Das Verfassungsgericht bemängelte die zu kurze Frist zwischen der Auflösung des Parlaments und der Wahl und stellte zudem fest, dass die Aufstellung der Urnen keine geheime Abstimmung gewährleistet hätte. Klarheit hat das Urteil nicht geschaffen, die Regierung und die Opposition beschuldigen einander weiterhin der Korruption und undemokratischer Vorgehensweisen. »In diesen Tagen vertrauen die Thais einzig und alleine noch den Gerichten. Sie sind die letzen demokratischen Institutionen unseres Lan­des«, sagt Wongsa Laohasiriwong, Professorin an der Universität in Khon Kaen.

Tatsächlich hatten nach dem Erlass der neuen Verfassung im Jahr 1997 viele Thais eine wirk­liche Demokratisierung erhofft. Neben der Änderung der Wahlgesetze und einer Erweiterung der bürgerlichen Rechte schrieb die Verfassung unter anderem auch die Einrichtung einer zweiten Parlamentskammer und einer Wahlkommission vor. Beide sollten als neutrale Institutionen die gängige Praxis der politischen Korrup­tion beenden.

Doch die Verfassungsreform genügte nicht, um Korruption, Nepotismus und autoritäre Manipulationen zu unterbinden. Die Wahlkommission wird beschuldigt, für Unregelmäßigkeiten bei den Wahlen vom 2. April verantwortlich zu sein. Das Oberste Gericht forderte am Donnerstag der vergangenen Woche die drei verbliebenen Mitglieder der Kom­mission zum Rücktritt auf. und weigerte sich, zwei neue Kandidaten zu benennen. Ohne sie ist das Gremium nicht arbeitsfähig, doch die drei umstrittenen Wahlorganisatoren weigern sich standhaft, ihre Posten zu verlassen. Als Termin für Neuwahlen legten sie den 15. Oktober fest.

Zwar war Thaksin wenige Tage nach einer Audienz beim König im April zurückgetreten, aber er zögerte nicht, nach der Entscheidung über Neuwahlen das Amt des Premierministers erneut zu übernehmen. Die Opposition betrachtet diesen Schritt als illegitim. Er könnte zu neuen Protesten führen, denn die Kritik konzentriert sich sehr auf Thaksin.
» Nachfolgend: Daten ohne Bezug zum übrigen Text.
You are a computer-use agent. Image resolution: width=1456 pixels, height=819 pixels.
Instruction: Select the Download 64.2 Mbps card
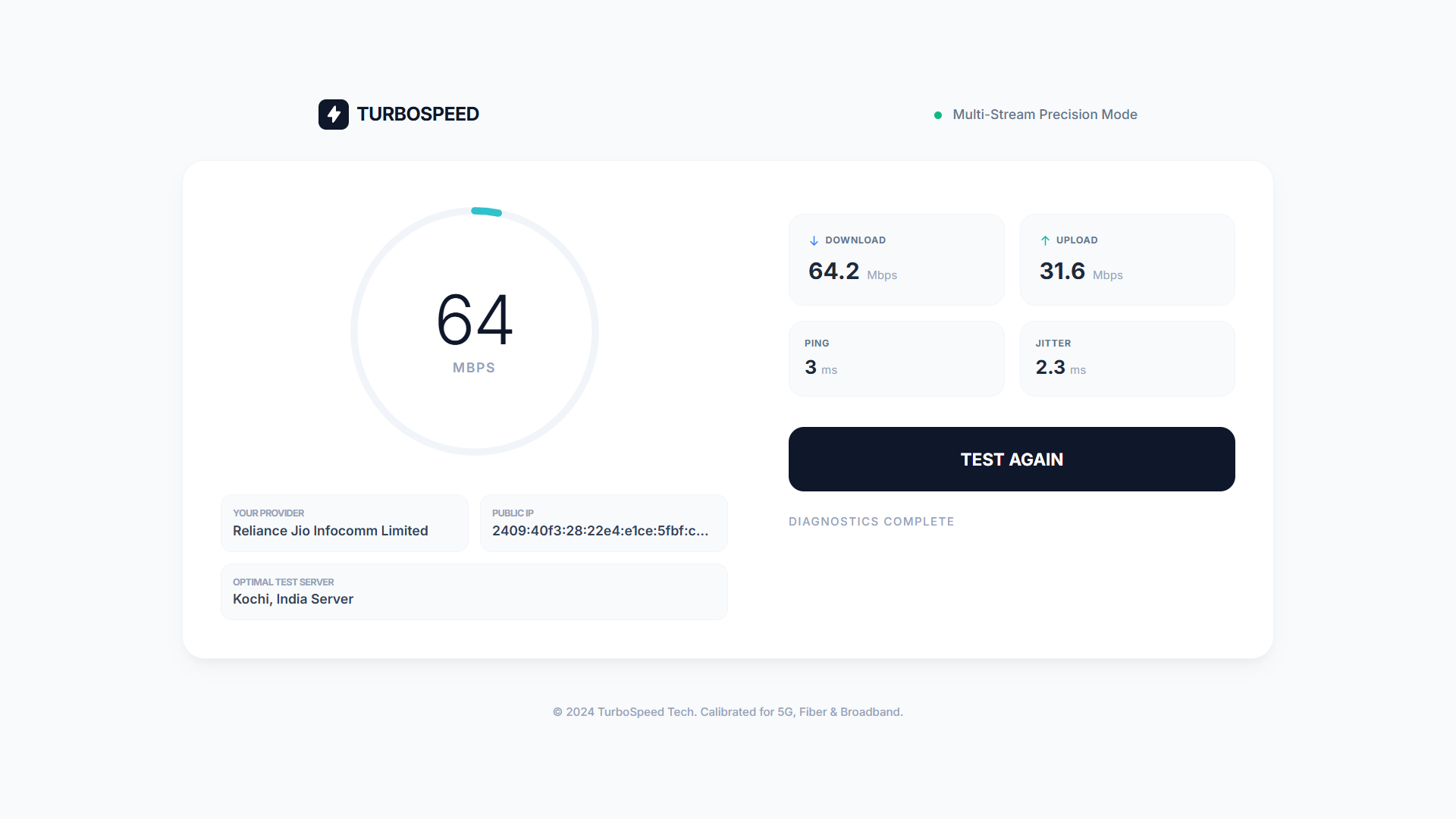click(896, 259)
Thaksin hatte mit seiner TRT, die auch Kräfte aus der Kommunistischen Partei anzog, nach dem eindeutigen Wahlsieg im Jahr 2001 populistisch regiert. Besonders beliebt ist er bei der armen Landbevölkerung. Die als Thaksinomics bekannte Wirt­schaftspolitik des Premierministers hatte unter anderem zum Ziel, die Kaufkraft der Landbevölkerung zu erhöhen. So führte er ein dreijähriges Schuldenmoratorium für Bauern ein und zwang die staatlichen Kreditinstitute, kleinen Unternehmen und landwirtschaftlichen Betrieben den Zugang zu Darlehen zu erleichtern. Noch im Jahr 2001 führte er eine nationale Krankenversicherung ein, die jedem Thai den Zugang zum öffentlichen Gesundheitswesen bei einer Zahlung von 30 Baht (etwa 60 Eurocent) garantiert.

Angehörige der Mittelschichten und viele Akademiker beklagen allerdings, dass Thaksin die Beschränkungen, die für ausländische Investoren gelten, nicht lockerte. Sie befürchten, dass seine Maßnahmen auf Dauer das Wachstum der thailändischen Wirtschaft behindern könnten.

In erster Linie aber wird dem Premierminister nachgesagt, dass er nur sich und eine Familie bereichern wolle und seine Macht über alle Maßen missbraucht habe. Außerdem habe er »bei den beiden letzten Wahlen Stimmen gekauft, während all der Jahre die Freiheit der Medien eingeschränkt und die Menschenrechte nicht geachtet«, sagt Wongsa Laohasiriwong.

Tatsächlich hat Thaksin zum Erhalt seiner Macht kaum ein Mittel gescheut, und im Rahmen seiner repressiven Innenpolitik sind seit Januar 2004 mehr als 450 Menschen in dem bürgerkriegsähn­lichen Konflikt im Süden umgekommen. Im »Krieg gegen Drogen« sind in den Jahren 2003 und 2004 wahrscheinlich mehr als 5 000 Menschen gestorben, Menschenrechtsorganisationen sprechen von zahlreichen willkürlichen Erschießungen durch die Polizei.

Die Politik der großen Oppositionsparteien beschränkt sich jedoch schon seit Monaten auf die Propaganda gegen Thaksin. Vorschläge zur Lösung der sozialen Frage und des Konflikts in Südthailand oder zur Verbesserung der Menschenrechtslage sind nicht zu vernehmen. Aber vielleicht ist ja auch dafür der König zuständig. Wenn am 12. Juni die meisten der 28 Könige und Königinnen dieser Welt nach Bangkok kommen, um mit Bhumipol dem Großen zu feiern, wird jedenfalls von Thaksin mal ein paar Tage keine Rede sein.